Friday, August 17, 2012

Conversation as Mutual Affirmation


The uneducated do not discuss or debate when conversing with each other. By “uneducated” I do not mean people without a formal education. A grade eight drop-out with an inquiring mind who reads a lot is far better educated than an MBA who never reads and swallows the mass media garbage. What the uneducated do when they converse, is engage in mutual affirmation of their prejudices. 
 
They sit around the table and one of them might erupt with a comment such as “Them Indians are belly aching again!” The rest will nod approvingly and one or two might add their opinions that reinforce the bigotry. No one will offer an alternative viewpoint and if anyone disagrees they will keep quiet. 
 
Mutually shared prejudices are a form of security in a world they cannot understand and find frightening. To offer a different opinion would mark one an outsider, someone breaking up that little community of mutual opinion. The outsider would then be dismissed using some other prejudicial cliche from their repertoire, such as “commie”, “radical” or of more recent coinage, “politically correct.” 
 
Opposition will bring out anger in the group, for challenging their insecurity brings out defensiveness which manifests as hostility. The very possibility of hostility prevents controversy from manifesting and thus maintains the group. Remember the old saying “Two things we never discuss at this table are religion and politics.” What could be better to discuss, if one was actually capable of discussion? The only areas where different views are allowed are sports and TV shows.

Since the ignorant are not looking for truth, but for affirmation, they are impervious to reason. Left wing campaigns thus fall on deaf ears. The only hope is to somehow exchange the reactionary prejudices with an affirmation of class. The best way to do that is to build a militant and strong labour movement. The affirmation that these people are members of a class exploited and dominated by a parasitic minority will give that sense of communal solidarity that the uneducated found in their cliché and prejudiced world views. As the notion of class takes hold, some of the old prejudices will begin to fade.

Thursday, August 09, 2012

Youth, Age and Social Movements

The Arab Spring, the Indignados, Occupy and now the Quebec Student Revolt, show us one more time the importance of youth in the liberation struggle.
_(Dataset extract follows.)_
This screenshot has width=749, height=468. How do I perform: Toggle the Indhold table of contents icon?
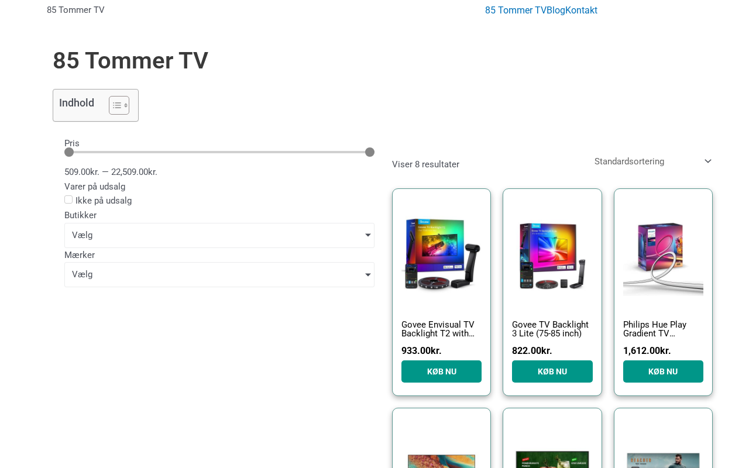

While drawing support from a wide age range, these movements have been inspired and led, by the young. The advantage of being young is that you are not yet fully indoctrinated by the system, you are not yet worn down by the endless propaganda barrage from the state and the corporations. Nor have youth suffered a defeat that leads to soul-destroying cynicism and passivity. 

They are still free to set their sights higher than their knees.
In traditional societies not divided by class, the aged become the repositories of wisdom. They are the Elders who are respected, not so much for their age, but for their knowledge and experience. When you get to class divided society the wisdom of the aged is constricted or derailed by the dominator class ideology. This situation is worsened in capitalist society where change is the only constant factor and ideas that were useful thirty years ago may now be an impediment to understanding the present.
 
Lacking experience, youth use pure reason to judge the system that encompasses and restrains their desires. The system cannot withstand the merciless critique of reason. Many adults do not look at the world through reason, but through the faulty, darkened lens of the hegemonic ideology that has been pounded into them by the mass media, religion and “common sense.” Of course, this ideological constraint is not recognized, being so much a part of existence in dominator society. Ironically, the youth wielding their razor like reasoning powers are the ones accused of being ideological.
 
Thus, youth lacking experience, take “democracy” at its word and naturally feel that the government ought to be responsible to the people. Finding this not to be the case and that the system does not live up to its expressed ideals, youth search for a genuine democratic approach, as we have seen from the movements listed at the beginning of this article. All of this is a very logical development. Many of the older section of the population will have any number of fancy-dancy excuses as to why our democracy that isn't a democracy really is a democracy, is all we can hope for, is in fact the best system available and the youthful desire for genuine democracy is actually totalitarian in nature. (I kid you not, people actually mouth this irrational clap trap)
 
As for us older folks, our task is dirt simple – support the youth in their struggle for a better world. Those of us with experience in the worker's, environmental, women's and anti-war movements can become Elders and offer up our knowledge and experience when requested to do so. For the bulk of the older generations, who are chronologically older but not Elders, I can say but one thing – You ought to support the youth, otherwise you are damned fools.(*)

* I am not cursing here. My words are carefully chosen. Everyone who works against the struggle for liberty is eternally damned in the eyes of history – think only of those who shilled for slavery or the men who sneered at the idea of women's emancipation. You would not want that to be your legacy. All those who struggled for liberty, though reviled at the time, are now seen as heroes.